We played a very interesting game against them. We had two good chances in the beginning of the first half and could have scored. But Holland put us under a lot of pressure from the start. They didn’t give us any time or space to play. 

It was a very hard game. There was only one red card. If played today there would be five players sent off. There was an incredibly heavy atmosphere. In the break we almost had a physical fight near the dressing rooms. I don’t know why. The culprit was the referee. If you make a foul on me and he does not say anything, I’m going to do the same to see if he will say something then. This is how the game ran out of hand.    

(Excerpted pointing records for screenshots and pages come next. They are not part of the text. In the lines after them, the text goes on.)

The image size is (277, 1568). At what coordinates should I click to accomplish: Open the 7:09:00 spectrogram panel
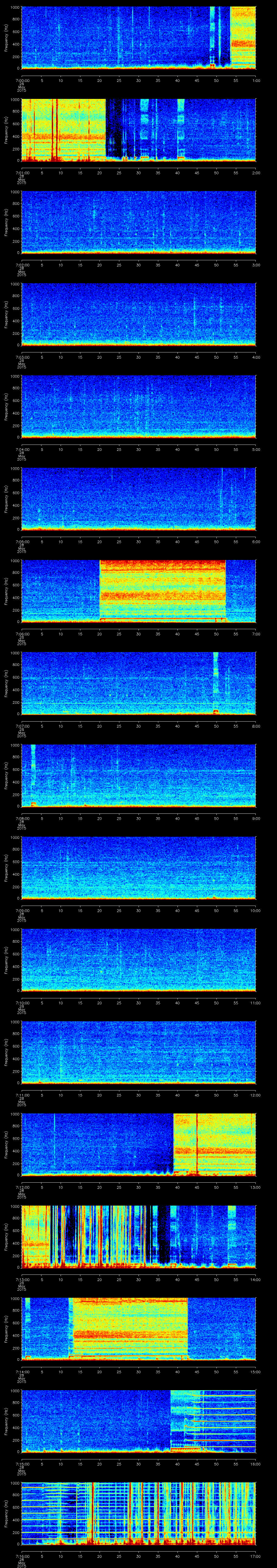click(x=139, y=868)
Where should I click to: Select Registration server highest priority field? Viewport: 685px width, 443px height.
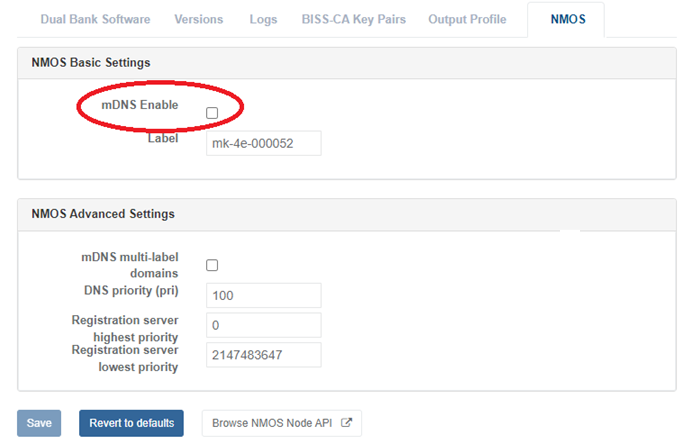tap(263, 325)
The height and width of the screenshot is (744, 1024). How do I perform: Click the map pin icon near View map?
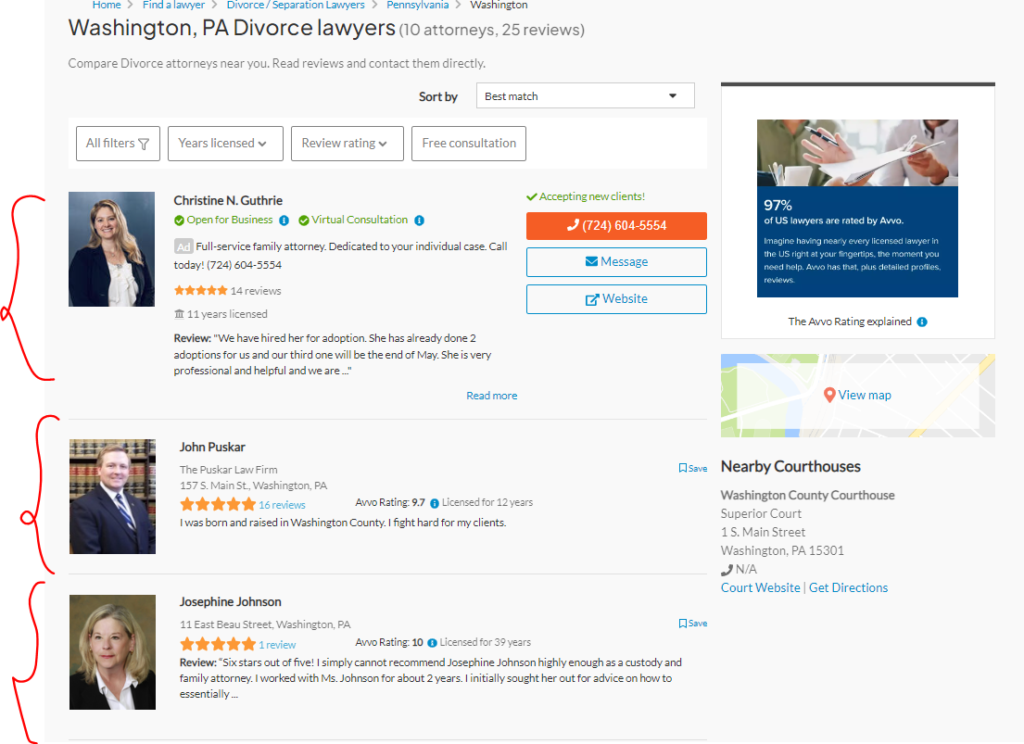830,394
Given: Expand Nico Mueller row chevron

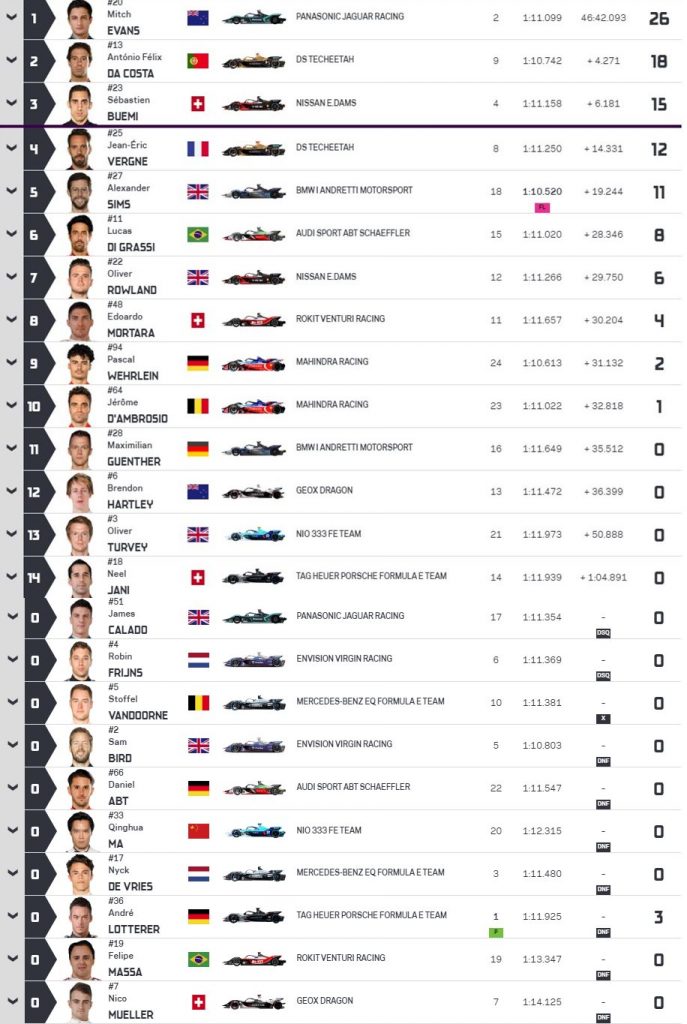Looking at the screenshot, I should click(x=12, y=1001).
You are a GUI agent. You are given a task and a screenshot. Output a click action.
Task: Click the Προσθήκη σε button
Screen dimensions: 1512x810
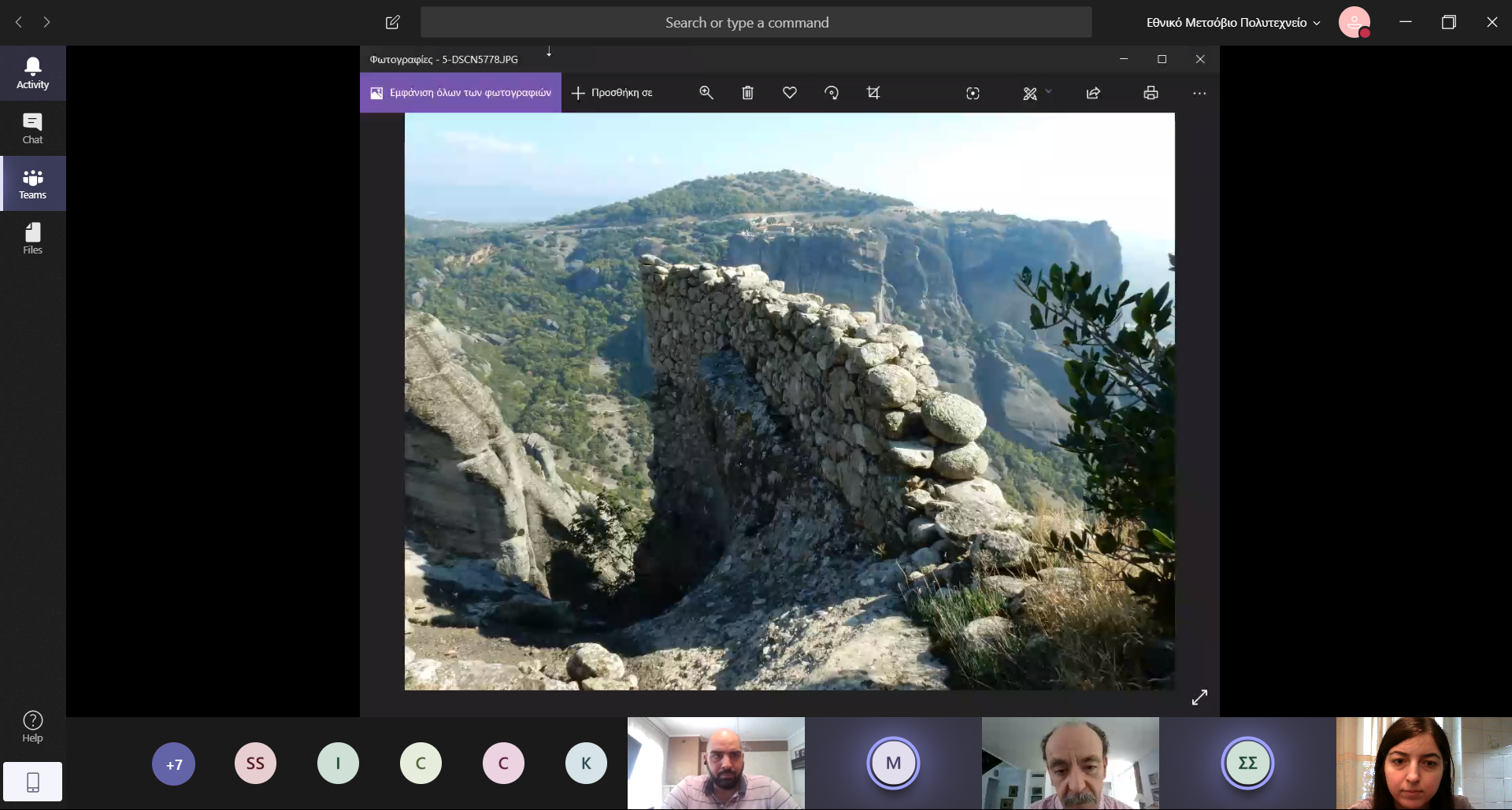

But, unlike today, no one complained. No one asked for cards. The only one who talked a bit was [Johan] Cruyff. He tried to influence the game by talking to the referee. But Cruyff was a malandro [rascal], as well as a cracking player. My god, what a fantastic player. Very focused. Intelligent. Great vision. It is hard to find an offensive player with such vision. Normally, it is the zagueiro (central defender) or volante (holding midfielder) who have great vision. 

But they had other great players too of course. [Johan] Neeskens, [Jonny] Rep, [Rob] Rensenbrink and a short, stocky midfielder, Wim Jansen, pora, what a player. Very tough. But Cruyff was the star. It was him who set up one goal and scored the other. Holland won 2-0.  And they deserved to win. They were the team of the tournament. Pity they didn’t win it. 

Do you see similarities between the Netherlands and Brazil?  

Certainly. If you take the 1974 Dutch team and see how they fluctuate and change position, and the overall quality of the team, there are definitely similarities with the 1970 Brazil team. Holland love to have the ball, to create, to play offensively. And technically they have always had great players. Germany too have always had great players. But their teams are more mechanical. It is better today, but if you ask me to choose between German or Dutch football I will always chose Dutch. I love the way they play, their philosophy, even today. 

Finally, what about your last World Cup in Argentina? 

The only World Cup I don’t like taking about is Argentina. I had injured my ankle, so I only played a bit towards the end. But that’s not the reason. A lot of weird things happened. Of course we can’t prove anything, but how come Brazil played Poland first, followed by Argentina v Peru? Why didn’t Argentina play first? Why didn’t we play at the same time? 

Argentina knew exactly the result they needed. We beat Poland 3-1, so Argentina needed to win by four goals against Peru. And Peru had a good team at the time. They had [Teófilo] Cubillas! And yet Argentina won 6-0. We can’t prove anything, but everyone says the game was bought. Even people in Peru say so. If you think about it: people talk about 1970 and 1974. They talk about Brazil and Holland being great teams. They talk about many World Cups. But no one ever talks about 1978 and Argentina. Never.